By looking at the result from:
cat /proc/meminfo
I could see a large amount of Inactive memory. Using this command as a sudo user:
free && sync && echo 3 > /proc/sys/vm/drop_caches && echo "" && free
Freed up the inactive memory, and over the next 24 hours I was able to see the resident memory of my Mongo instance increasing to consume the rest of the memory available on the server.
Credit to the following blog post for it's instructions:
http://tinylan.com/index.php/article/how-to-clear-inactive-memory-in-linux
MongoDB only uses as much memory as it needs, so if all of the data and indexes that are in MongoDB can fit inside what it's currently using you won't be able to push that anymore.
If the data set is larger than memory, there are a couple of considerations:
Check MongoDB itself to see how much data it thinks its using by running mongostat and looking at resident-memory
Was MongoDB re/started recently?

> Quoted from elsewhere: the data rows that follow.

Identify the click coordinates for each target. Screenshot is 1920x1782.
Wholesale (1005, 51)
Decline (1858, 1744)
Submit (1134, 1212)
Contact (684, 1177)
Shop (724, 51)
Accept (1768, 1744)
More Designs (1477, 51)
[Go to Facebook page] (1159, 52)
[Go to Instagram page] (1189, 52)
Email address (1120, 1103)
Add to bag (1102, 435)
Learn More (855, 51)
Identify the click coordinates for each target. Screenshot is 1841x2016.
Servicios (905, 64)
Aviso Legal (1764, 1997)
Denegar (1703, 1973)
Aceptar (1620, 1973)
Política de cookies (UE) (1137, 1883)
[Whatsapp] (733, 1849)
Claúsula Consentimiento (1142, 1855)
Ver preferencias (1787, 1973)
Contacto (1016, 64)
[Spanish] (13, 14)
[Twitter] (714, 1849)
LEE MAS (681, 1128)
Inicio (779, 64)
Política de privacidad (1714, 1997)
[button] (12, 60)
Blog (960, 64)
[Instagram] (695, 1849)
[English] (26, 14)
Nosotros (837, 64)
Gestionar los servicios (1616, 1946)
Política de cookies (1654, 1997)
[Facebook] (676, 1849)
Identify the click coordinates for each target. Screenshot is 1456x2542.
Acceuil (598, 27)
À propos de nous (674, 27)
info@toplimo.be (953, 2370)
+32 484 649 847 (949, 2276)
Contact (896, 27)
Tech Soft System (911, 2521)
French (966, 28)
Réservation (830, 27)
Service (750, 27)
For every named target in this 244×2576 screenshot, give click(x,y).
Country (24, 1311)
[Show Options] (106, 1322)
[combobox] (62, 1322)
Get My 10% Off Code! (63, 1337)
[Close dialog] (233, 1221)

If it's cold then the data won't be in memory until it gets paged in (leading to more page faults initially that gradually settle). Check out the touch command for more information on "warming MongoDB up"
Check your read ahead settings. If your system read ahead is too high then MongoDB can't efficiently use the memory on the system. For MongoDB a good number to start with is a setting of 32 (that's 16 KB of read ahead assuming you have 512 byte blocks)
I had the same issue: Windows Server 2008 R2, 16 Gb RAM, Mongo 2.4.3. Mongo uses only 2 Gb of RAM and generates a lot of page faults. Queries are very slow. Disk is idle, memory is free. Found no other solution than upgrade to 2.6.5. It helped.